From: Industrial Minerals: 200 years and Going Strong: D. Conrad and D. Vanacek, 1990; updated 2005 ( S. King) and 2016
Current slate production comes from the Cambrian St. Catherine and the Ordovician Poultney and Indian River formations, which are the major formations within the Taconic Allochthon in southeastern Vermont. The Vermont section of the Vermont-New York Slate mining district is a narrow belt located between the New York/Vermont state line and the western margin of the Bird Mountain thrust slice mapped by Shumaker in 1967. Cleavage in these beds is high angle, ranging from 30 to 90 degrees, and the rock is highly faulted and jointed. Unique in their color range, the slates range from red, unfading green and fading green (turns brown over time), as well as purple, and green and purple mottled.
As reported by Adams in 1845, some of the first slates to be quarried in the state came from the Devonian Littleton Formation, prominent in southeastern Vermont. Slate has also been quarried from the Devonian Northfield Formation. These dark grey to black slates, probably more aptly classified as phyllites, have not been commercially quarried since the early 1900s.

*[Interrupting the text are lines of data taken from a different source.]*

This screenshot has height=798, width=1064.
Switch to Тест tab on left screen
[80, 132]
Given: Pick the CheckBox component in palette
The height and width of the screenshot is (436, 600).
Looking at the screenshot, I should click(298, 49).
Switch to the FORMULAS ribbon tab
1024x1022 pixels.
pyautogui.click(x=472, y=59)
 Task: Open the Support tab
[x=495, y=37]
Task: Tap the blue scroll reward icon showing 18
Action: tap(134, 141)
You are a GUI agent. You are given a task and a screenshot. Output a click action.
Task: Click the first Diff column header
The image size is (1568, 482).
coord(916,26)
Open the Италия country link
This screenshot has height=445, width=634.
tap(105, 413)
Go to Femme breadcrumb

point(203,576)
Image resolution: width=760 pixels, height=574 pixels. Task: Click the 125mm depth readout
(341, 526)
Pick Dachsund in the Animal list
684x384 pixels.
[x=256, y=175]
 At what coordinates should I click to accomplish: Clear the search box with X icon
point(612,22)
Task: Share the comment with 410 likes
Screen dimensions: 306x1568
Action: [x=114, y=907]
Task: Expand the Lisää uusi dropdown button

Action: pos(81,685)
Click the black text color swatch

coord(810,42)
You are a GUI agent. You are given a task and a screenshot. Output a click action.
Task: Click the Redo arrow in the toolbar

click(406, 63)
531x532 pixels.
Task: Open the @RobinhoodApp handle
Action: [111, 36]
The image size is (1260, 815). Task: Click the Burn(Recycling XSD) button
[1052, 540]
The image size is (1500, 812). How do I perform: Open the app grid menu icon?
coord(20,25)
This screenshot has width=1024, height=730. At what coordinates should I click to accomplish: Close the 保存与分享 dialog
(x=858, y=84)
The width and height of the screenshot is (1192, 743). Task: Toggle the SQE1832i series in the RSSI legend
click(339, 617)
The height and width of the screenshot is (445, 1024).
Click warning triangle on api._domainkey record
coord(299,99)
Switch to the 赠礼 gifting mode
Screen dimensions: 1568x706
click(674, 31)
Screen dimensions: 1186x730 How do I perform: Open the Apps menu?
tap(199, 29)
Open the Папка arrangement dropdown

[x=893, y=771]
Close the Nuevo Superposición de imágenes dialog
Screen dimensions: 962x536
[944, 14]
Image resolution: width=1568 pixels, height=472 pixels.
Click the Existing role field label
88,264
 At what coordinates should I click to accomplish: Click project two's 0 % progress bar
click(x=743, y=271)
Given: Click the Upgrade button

About ten quarries are currently producing slate from the Vermont-New York Slate Mining district. The quarrying and milling operations employ about 300 people in the area, ranging from small family businesses to the largest concern, Vermont Structural Slate Co. The latter runs the Eureka quarrying and milling operation in Fair Haven.
Essentially all the slate operations produce blocks by drilling and blasting followed by manual splitting. Although drilling and broaching and wire saw techniques have been employed at the quarries, the tendency of the slate to split along the cleavage and along the “grain” makes it difficult to quarry uniform blocks using these methods. Blocks are removed from the quarry by power shovel, crane or power boom, loaded into a bucket, and then lifted from the quarry and deposited at the mill intake area. Blocks are stockpiled in the fall for processing during the winter months when quarrying stops.
Different milling techniques are used for roofing slate than for flooring tile and flagging. Both are cut by diamond saw and split to desired thicknesses. Floor tiles are then run through a planer to create uniform thicknesses. All other slate products are considered “structural slate,” and included fireplace mantles, electrical panels and window sills.